The Group has set a year-end target to increase vehicle sales by a minimum of ten percent,
with higher profits and gross return on sales anticipated.
According to Dr Franz-Josef Paefgen, spokesman for Audi AG's Board of Management, Audi
continues to grow according to schedule.
Dr Paefgen said that Audi is expecting its vehicle sales for 1997 as a whole to increase
by more than 10 percent, and that the company was targeting higher profits and a better
return on sales. In 1 996, the Group recorded a pre-tax sales return of 4.6 per cent.

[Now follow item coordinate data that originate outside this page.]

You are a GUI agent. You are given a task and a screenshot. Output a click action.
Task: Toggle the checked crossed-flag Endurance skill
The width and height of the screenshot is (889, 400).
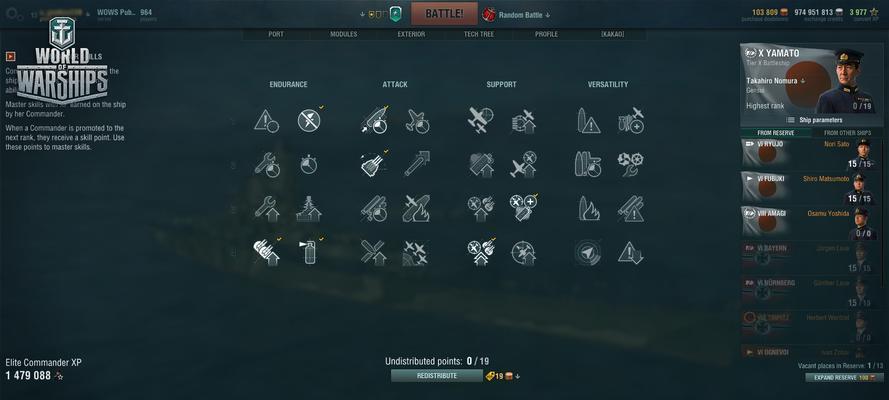click(309, 120)
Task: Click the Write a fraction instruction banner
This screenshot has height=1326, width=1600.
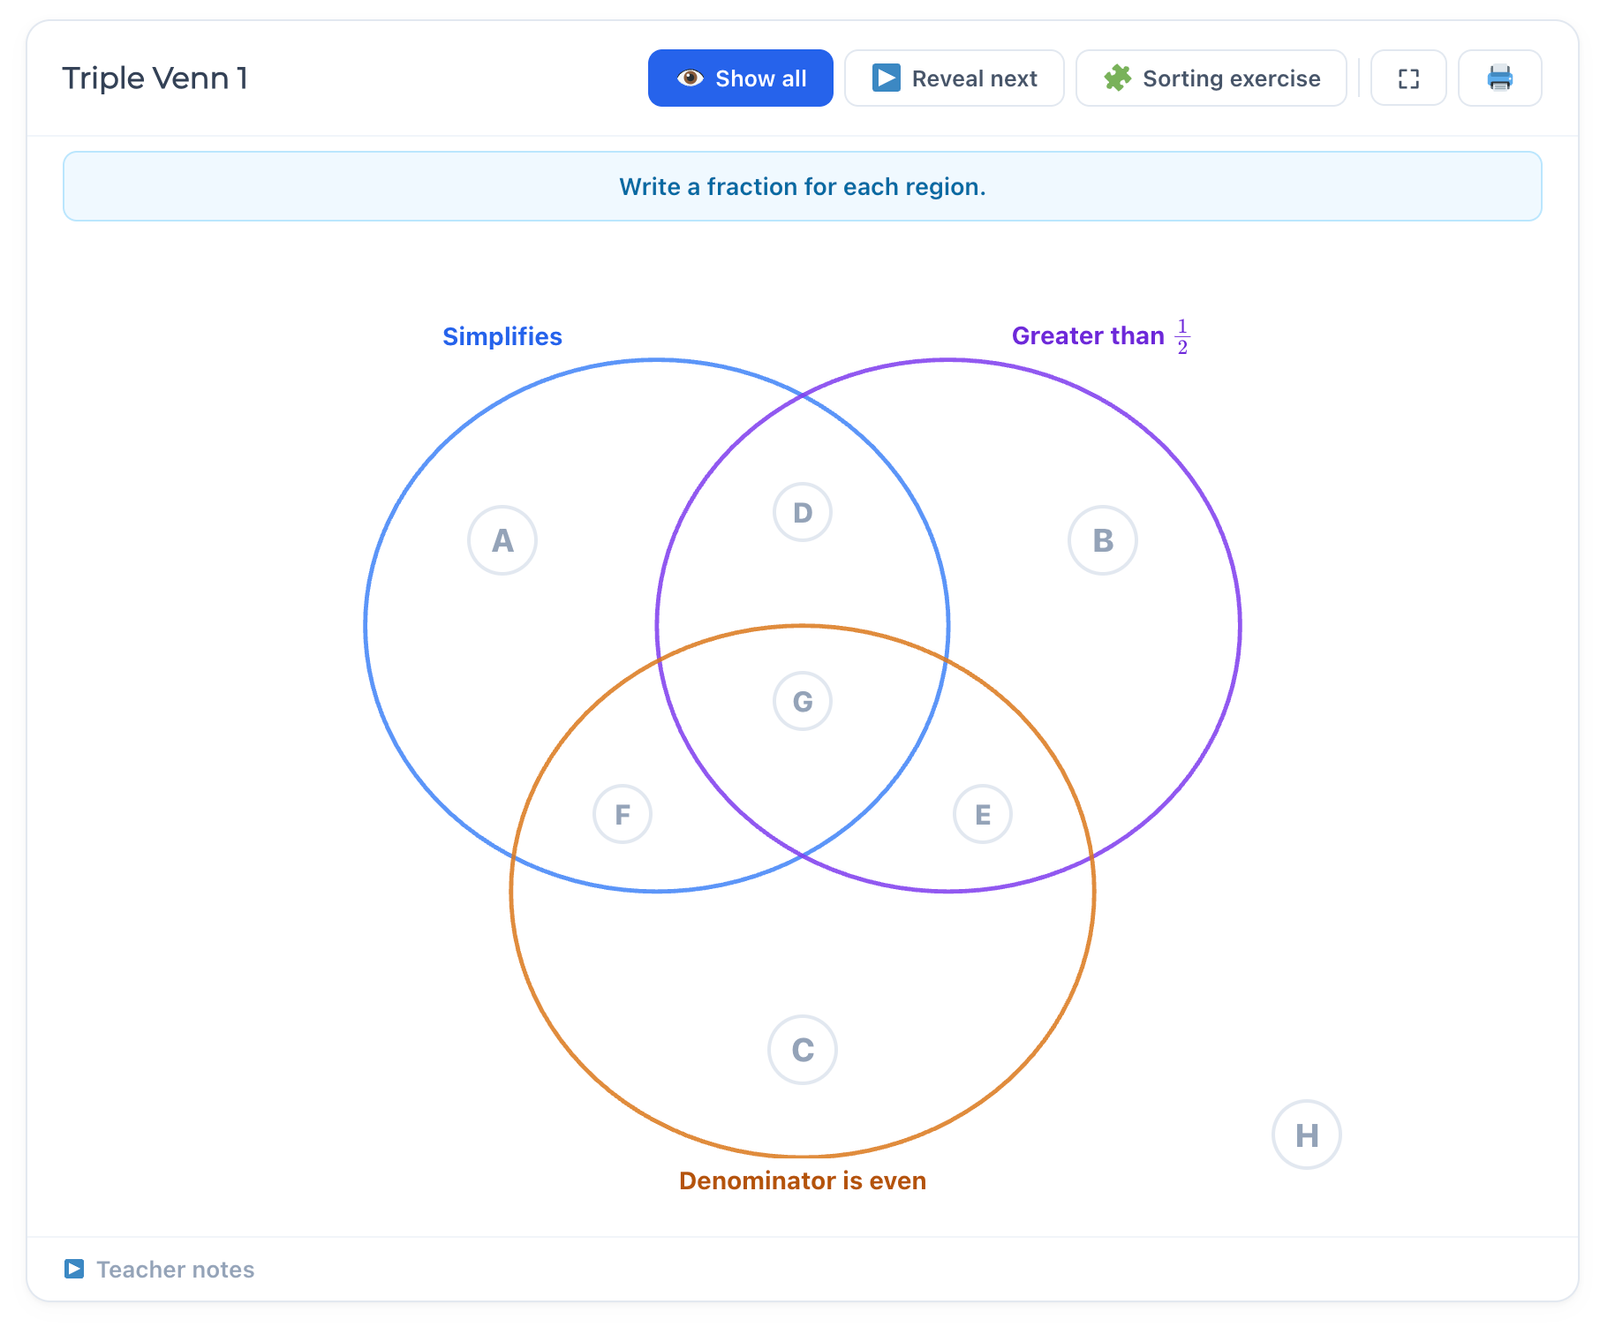Action: coord(802,187)
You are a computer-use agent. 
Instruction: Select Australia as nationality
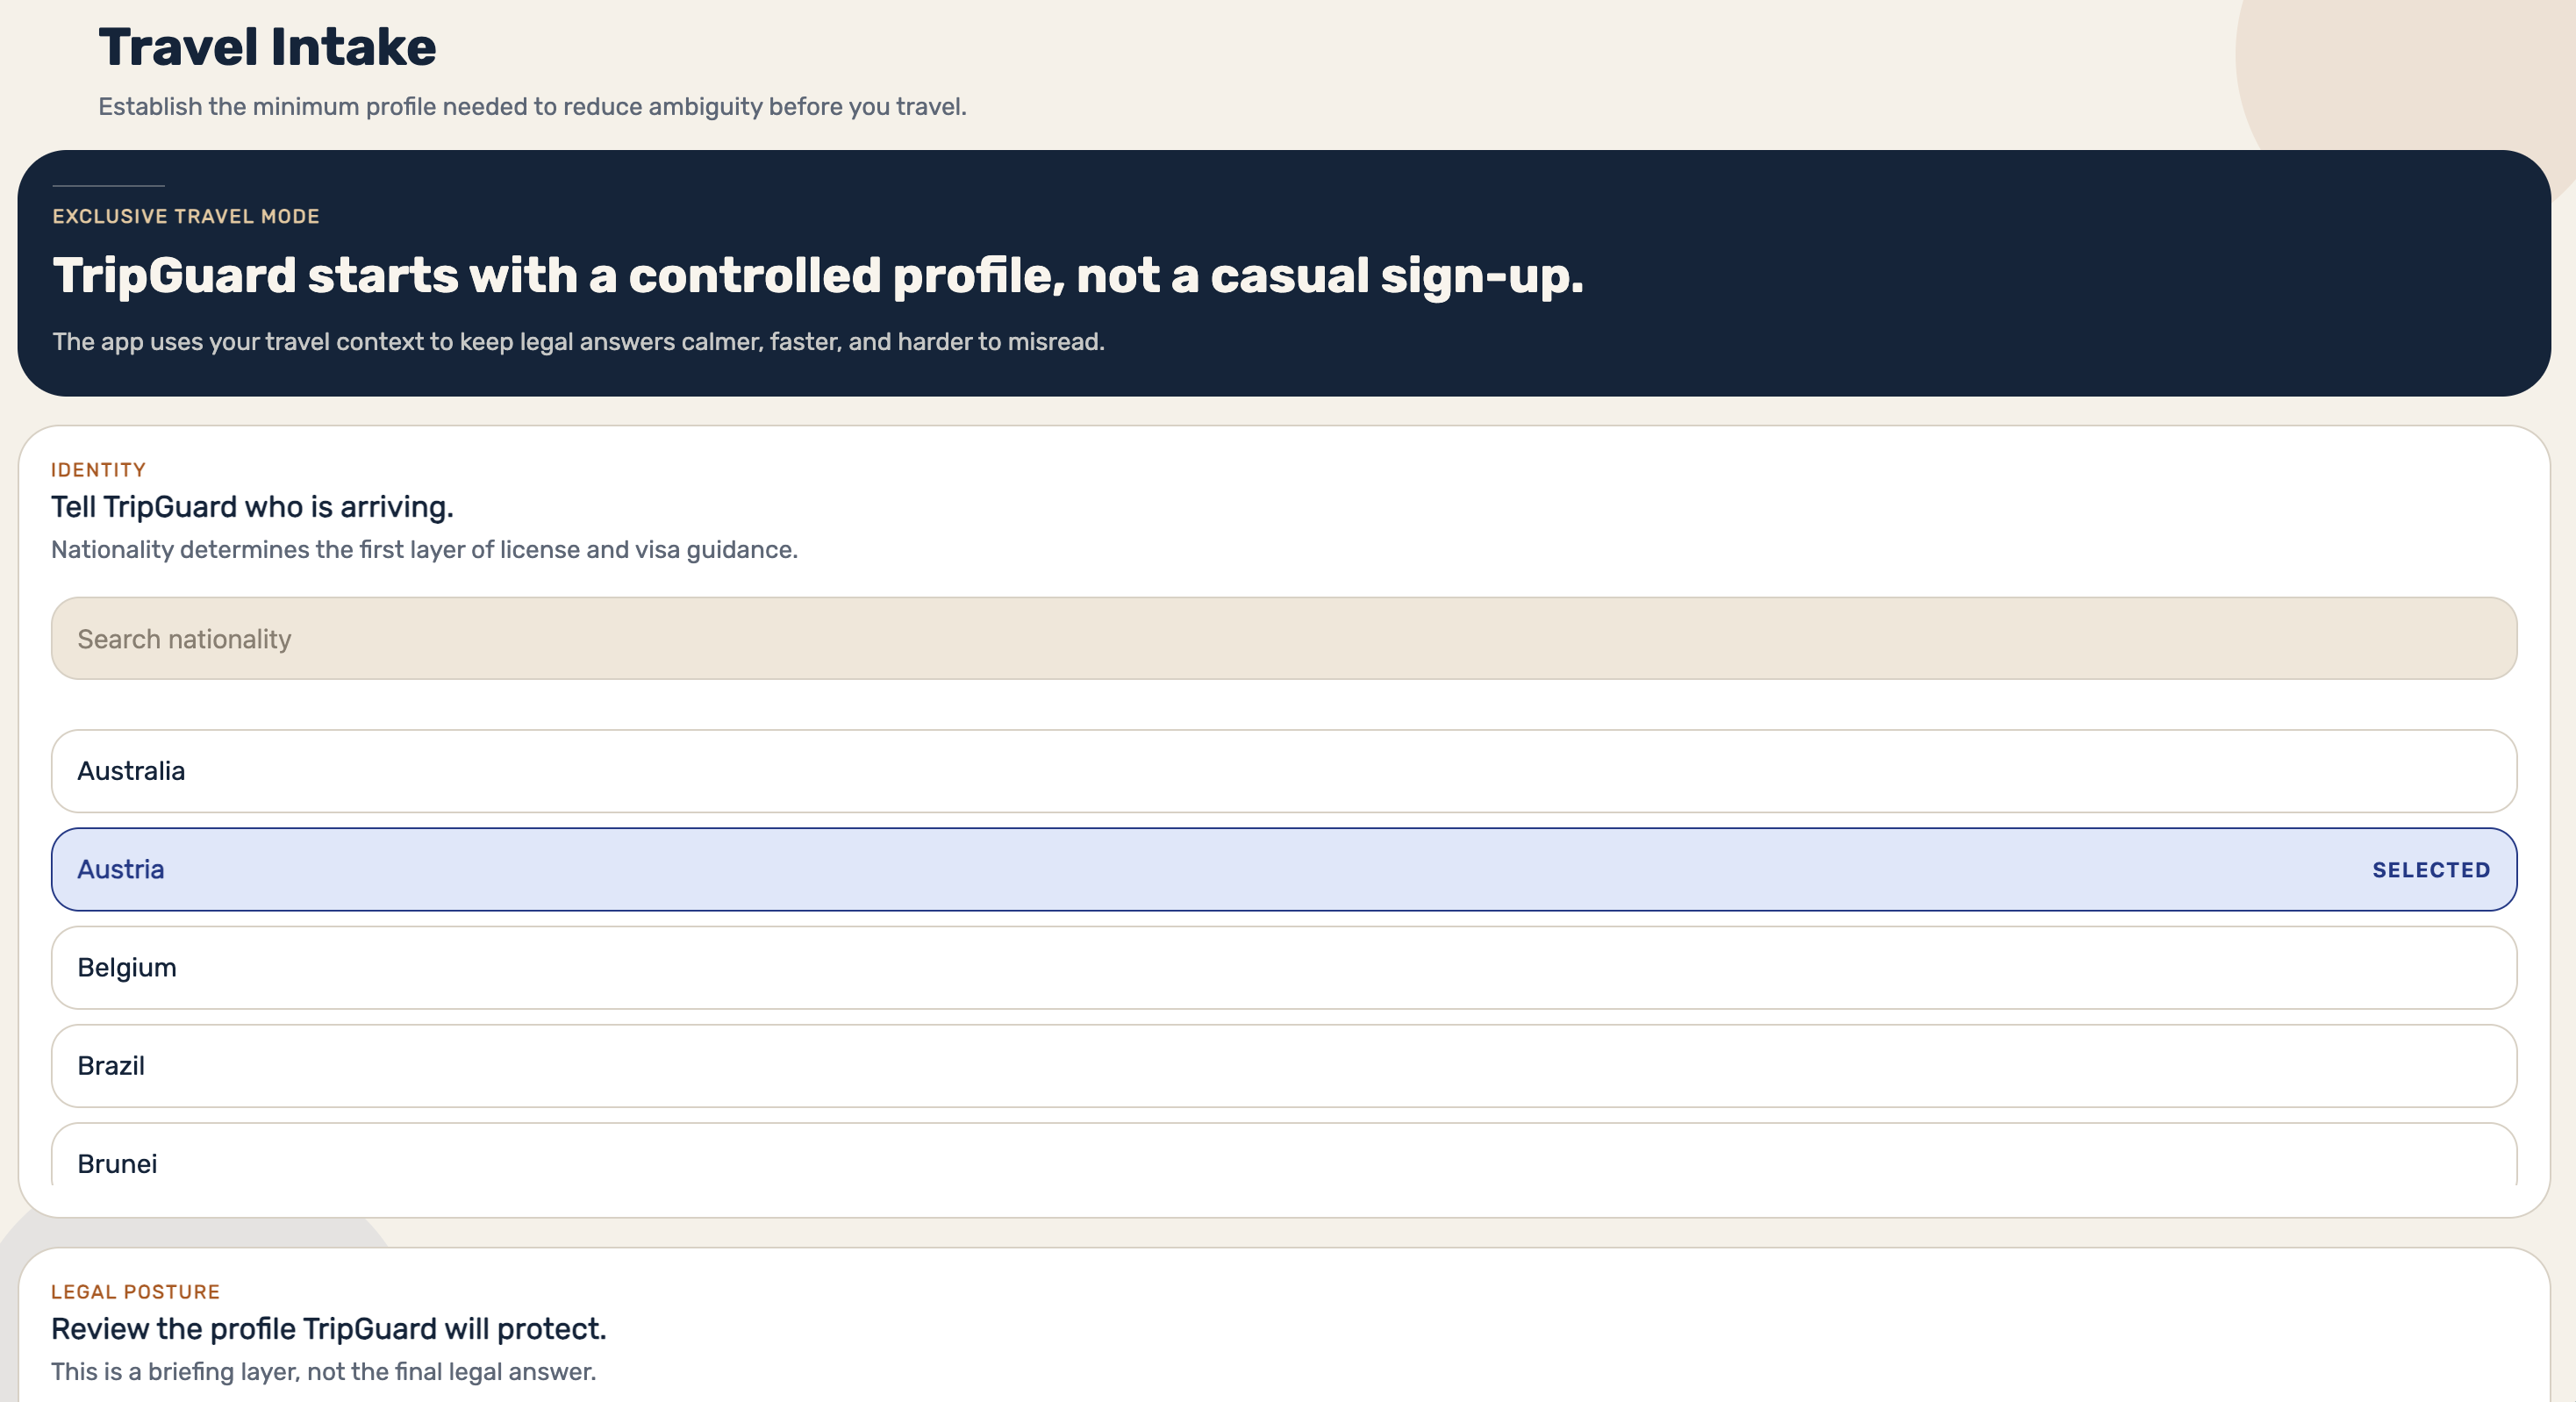(1284, 771)
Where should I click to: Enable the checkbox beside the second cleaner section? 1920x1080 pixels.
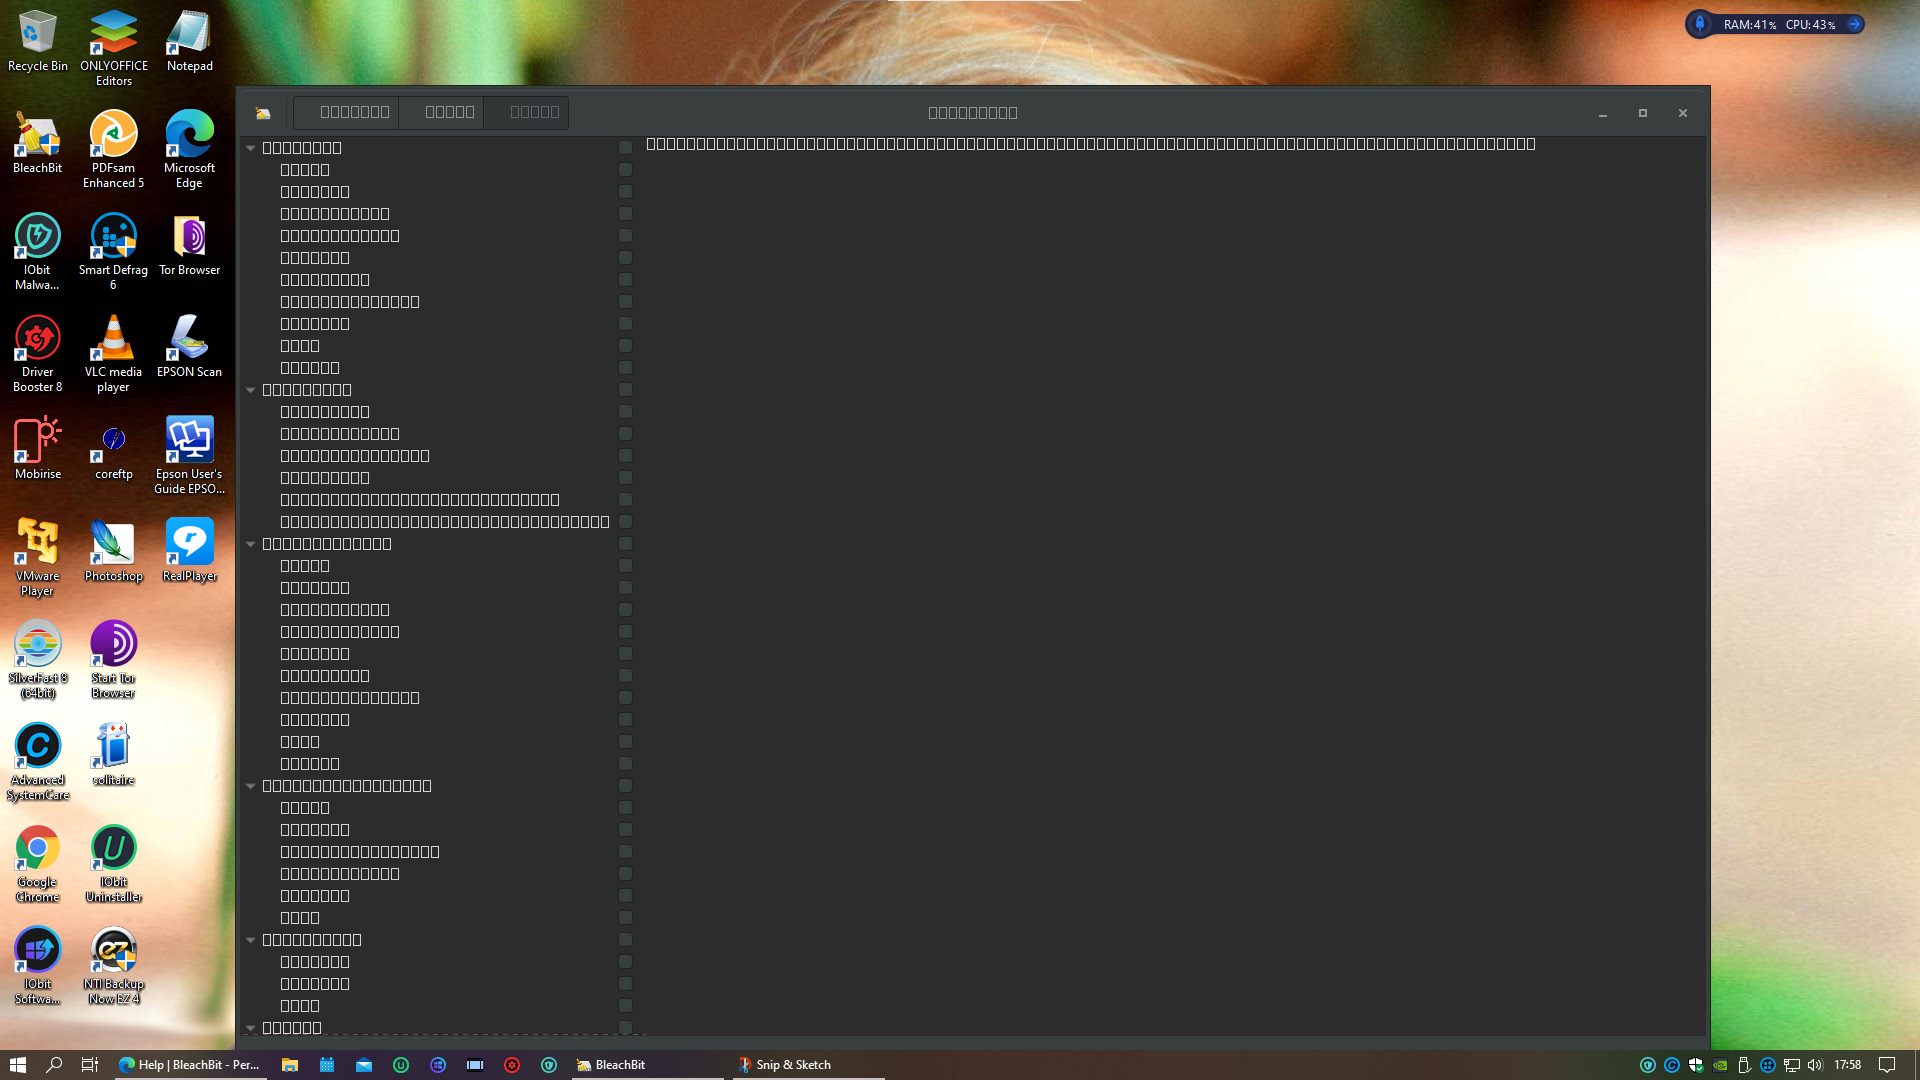(x=625, y=390)
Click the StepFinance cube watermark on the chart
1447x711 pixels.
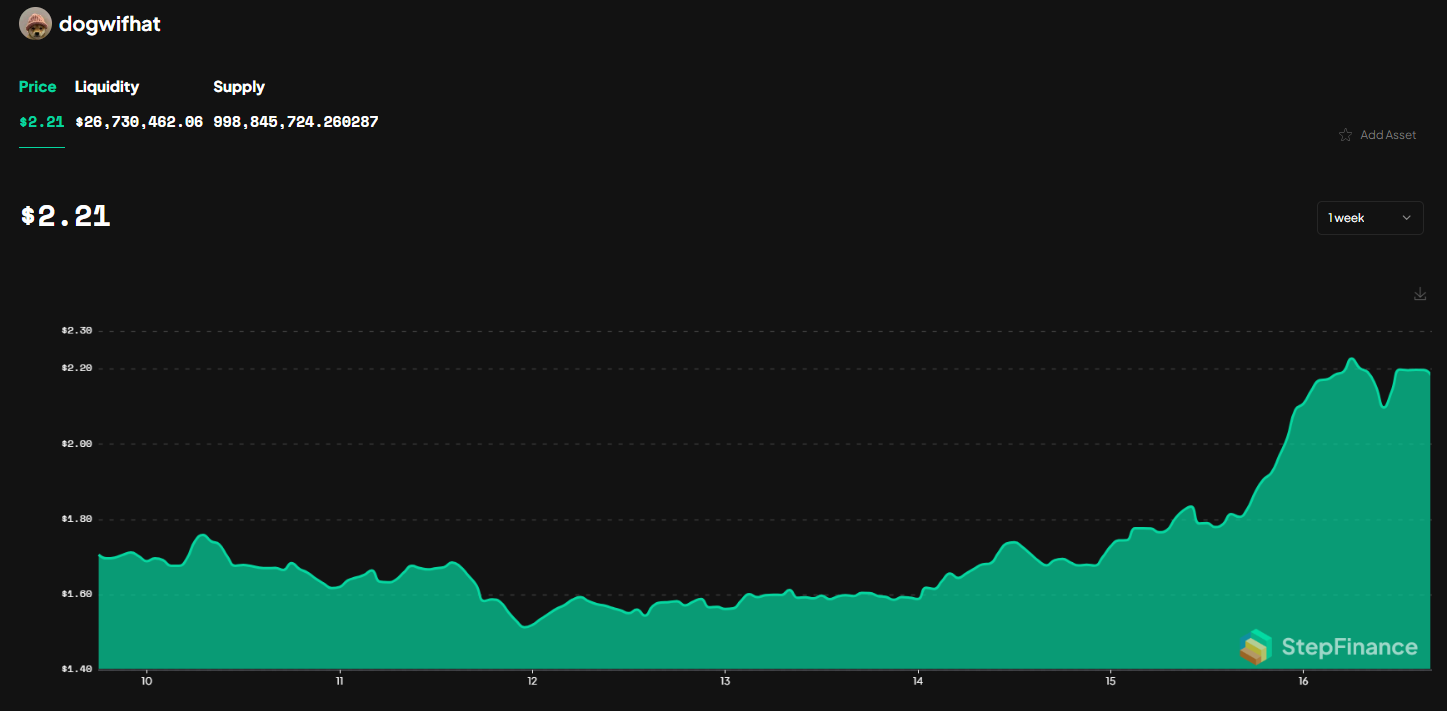click(x=1254, y=647)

By the beginning of October, 1997, worldwide vehicle sales rose to around 411,700
vehicles, up 14 per cent from 361,200 units for the corresponding 1996 period.
Production output for the first nine months of the year totalled approximately 415,000
Audi cars, up 16.6 percent from 355,800 in 1996. Engine production also increased
21 per cent from 457,700 to 553,900 engines.
In Australia, vehicle sales number a record 2,366 cars to November 30, 1997. According to
Audi's marketing manager, Ms Gudrun Adam, Audi in Australia expects to increase vehicle
sales to around 4,000 for 1998.
Already, the 1997 figures for Audi in Australia exceed the total retail sales figure for
the 12 months to December, 1996.
In Western Europe (excluding
Germany), 167,400 Audi cars were delivered to their new owners, up 15.2 percent from
145,300. In Germany itself, this total was increased by 13.7 per cent to around 181,300
cars. The market share in Germany was 6.9 percent, up from 5.9 percent for the
first nine months of the year.
"Over the first nine months of
the year we have recorded an increase of some 14 percent in vehicle sales in Western
Europe and therefore made much better progress than the market as a whole, which grew by
three per cent," Dr Paefgen said.
"While the overall German
market dropped by one percent, Audi recorded growth of almost 14 percent. We are
nevertheless cautious as competition has intensified," he added.
In the USA, vehicle sales rose by
26.3 percent to 24,900 cars and in the rest of the world, vehicle sales for the first nine
months of 1997 were in the order of 38,000 cars (up 3.9 percent).
Sales revenue for the Audi Group
rose by 19.6 percent to DM 16,297 million and capital investments increased by 17.6
percent to DM 1,154 million. As in previous years, new products accounted for two-thirds
of this total. The remaining one-third has been dedicated to major projects such as the
new paint shop and the new wind tunnel both located in Ingolstadt.
For the nine months to October
1997, Audi created 2,600 permanent new jobs. On September 30, 1997 the Audi Group had an
overall a workforce of 38,600, up from 35,200 last year.